▶ [EXTRACTED DATA]
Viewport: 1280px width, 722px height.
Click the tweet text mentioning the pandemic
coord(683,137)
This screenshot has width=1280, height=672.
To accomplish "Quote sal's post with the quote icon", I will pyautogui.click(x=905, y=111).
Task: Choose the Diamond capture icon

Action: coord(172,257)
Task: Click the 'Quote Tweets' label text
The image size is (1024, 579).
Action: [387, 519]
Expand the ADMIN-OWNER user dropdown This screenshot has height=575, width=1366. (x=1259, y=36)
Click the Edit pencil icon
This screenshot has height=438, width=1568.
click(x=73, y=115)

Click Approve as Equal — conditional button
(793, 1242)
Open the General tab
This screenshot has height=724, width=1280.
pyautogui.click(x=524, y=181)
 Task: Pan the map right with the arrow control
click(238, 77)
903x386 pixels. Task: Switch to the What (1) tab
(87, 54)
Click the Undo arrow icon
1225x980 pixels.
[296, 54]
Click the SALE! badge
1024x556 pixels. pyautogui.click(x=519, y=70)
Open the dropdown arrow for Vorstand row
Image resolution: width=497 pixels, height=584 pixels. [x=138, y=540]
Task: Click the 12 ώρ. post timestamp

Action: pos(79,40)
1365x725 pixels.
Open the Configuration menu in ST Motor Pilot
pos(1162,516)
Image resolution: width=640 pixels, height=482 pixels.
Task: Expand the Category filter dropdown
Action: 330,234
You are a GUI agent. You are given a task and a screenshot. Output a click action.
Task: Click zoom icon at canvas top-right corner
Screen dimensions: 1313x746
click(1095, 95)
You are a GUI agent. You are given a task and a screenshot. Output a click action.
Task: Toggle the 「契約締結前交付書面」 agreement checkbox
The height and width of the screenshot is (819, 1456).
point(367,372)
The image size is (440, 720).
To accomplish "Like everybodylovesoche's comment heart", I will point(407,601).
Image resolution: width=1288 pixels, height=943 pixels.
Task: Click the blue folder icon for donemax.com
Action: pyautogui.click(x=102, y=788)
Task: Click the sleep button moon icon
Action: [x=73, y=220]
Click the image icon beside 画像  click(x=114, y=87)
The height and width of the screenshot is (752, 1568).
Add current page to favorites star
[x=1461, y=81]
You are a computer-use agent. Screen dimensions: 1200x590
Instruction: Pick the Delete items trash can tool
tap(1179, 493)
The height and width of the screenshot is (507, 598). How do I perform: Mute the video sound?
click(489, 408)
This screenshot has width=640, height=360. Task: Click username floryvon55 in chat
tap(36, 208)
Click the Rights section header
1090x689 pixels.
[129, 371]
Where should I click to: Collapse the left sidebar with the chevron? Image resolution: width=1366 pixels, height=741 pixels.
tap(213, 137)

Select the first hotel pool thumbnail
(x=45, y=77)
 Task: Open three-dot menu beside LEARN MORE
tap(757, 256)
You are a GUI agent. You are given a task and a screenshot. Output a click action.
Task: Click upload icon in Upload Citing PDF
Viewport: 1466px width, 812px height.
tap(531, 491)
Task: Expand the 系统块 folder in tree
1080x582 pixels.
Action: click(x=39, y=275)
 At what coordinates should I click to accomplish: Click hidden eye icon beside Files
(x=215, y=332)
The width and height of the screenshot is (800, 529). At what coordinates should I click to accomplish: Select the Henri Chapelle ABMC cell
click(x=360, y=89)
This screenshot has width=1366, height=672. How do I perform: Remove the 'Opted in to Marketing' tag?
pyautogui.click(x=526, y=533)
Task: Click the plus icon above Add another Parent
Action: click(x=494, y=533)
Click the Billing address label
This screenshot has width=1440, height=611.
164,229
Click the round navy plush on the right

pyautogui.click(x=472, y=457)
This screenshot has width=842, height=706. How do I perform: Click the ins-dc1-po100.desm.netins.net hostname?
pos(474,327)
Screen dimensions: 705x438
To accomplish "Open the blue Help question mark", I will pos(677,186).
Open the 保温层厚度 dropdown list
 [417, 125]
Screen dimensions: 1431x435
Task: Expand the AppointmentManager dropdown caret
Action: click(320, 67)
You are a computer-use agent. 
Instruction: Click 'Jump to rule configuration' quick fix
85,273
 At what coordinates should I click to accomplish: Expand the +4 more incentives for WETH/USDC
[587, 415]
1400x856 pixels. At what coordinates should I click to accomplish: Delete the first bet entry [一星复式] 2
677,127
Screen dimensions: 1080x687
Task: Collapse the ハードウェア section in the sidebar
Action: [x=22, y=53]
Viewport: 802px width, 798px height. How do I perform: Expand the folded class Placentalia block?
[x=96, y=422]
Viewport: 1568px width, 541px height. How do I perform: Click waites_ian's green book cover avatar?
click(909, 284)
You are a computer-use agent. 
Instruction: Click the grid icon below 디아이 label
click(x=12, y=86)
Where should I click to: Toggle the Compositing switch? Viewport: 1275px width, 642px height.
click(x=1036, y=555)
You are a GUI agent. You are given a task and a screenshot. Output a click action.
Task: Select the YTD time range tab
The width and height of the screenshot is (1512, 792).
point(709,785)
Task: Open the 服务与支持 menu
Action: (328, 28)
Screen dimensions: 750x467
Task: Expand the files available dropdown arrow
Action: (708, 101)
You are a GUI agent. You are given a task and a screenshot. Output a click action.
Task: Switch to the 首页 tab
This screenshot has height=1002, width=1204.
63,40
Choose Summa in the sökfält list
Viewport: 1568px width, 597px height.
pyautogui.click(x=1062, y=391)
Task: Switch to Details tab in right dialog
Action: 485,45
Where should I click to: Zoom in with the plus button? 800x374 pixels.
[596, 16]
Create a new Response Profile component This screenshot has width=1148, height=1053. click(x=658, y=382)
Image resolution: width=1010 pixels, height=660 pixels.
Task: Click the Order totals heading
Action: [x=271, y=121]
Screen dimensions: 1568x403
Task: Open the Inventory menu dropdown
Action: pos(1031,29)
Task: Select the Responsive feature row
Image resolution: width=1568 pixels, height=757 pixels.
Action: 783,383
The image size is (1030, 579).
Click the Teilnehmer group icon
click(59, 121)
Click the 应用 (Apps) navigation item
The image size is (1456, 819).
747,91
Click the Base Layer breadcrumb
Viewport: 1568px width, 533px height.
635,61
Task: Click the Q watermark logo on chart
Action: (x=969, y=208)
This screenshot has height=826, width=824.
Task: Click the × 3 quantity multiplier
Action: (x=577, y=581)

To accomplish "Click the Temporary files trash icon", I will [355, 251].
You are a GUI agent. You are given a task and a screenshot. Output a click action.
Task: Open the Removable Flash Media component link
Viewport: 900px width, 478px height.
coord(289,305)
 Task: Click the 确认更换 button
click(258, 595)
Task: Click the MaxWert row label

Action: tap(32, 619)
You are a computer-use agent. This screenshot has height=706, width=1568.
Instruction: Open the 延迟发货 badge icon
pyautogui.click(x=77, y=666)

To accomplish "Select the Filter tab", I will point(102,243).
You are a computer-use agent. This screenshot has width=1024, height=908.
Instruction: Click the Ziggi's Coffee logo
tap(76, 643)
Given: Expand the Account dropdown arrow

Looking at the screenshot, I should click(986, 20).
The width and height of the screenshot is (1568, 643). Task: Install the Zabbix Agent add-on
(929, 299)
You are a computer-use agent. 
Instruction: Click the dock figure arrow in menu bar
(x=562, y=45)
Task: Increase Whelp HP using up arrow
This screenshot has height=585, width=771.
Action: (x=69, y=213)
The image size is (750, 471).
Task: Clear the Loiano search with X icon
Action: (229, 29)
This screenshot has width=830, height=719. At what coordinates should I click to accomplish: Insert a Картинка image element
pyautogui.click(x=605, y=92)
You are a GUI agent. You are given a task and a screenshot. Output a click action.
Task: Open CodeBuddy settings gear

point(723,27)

▶ [TASK STATEMENT] In the listing above, find the line with "Click the SALE! badge" and the line with "Task: Toggle the"; output exactly those lines and all lines between them.

▶ [EXERCISE RESULT]
Click the SALE! badge
1024x556 pixels. pyautogui.click(x=519, y=70)
Open the dropdown arrow for Vorstand row
Image resolution: width=497 pixels, height=584 pixels. [x=138, y=540]
Task: Click the 12 ώρ. post timestamp

Action: pos(79,40)
1365x725 pixels.
Open the Configuration menu in ST Motor Pilot
pos(1162,516)
Image resolution: width=640 pixels, height=482 pixels.
Task: Expand the Category filter dropdown
Action: 330,234
You are a GUI agent. You are given a task and a screenshot. Output a click action.
Task: Click zoom icon at canvas top-right corner
Screen dimensions: 1313x746
click(1095, 95)
You are a GUI agent. You are given a task and a screenshot. Output a click action.
Task: Toggle the 「契約締結前交付書面」 agreement checkbox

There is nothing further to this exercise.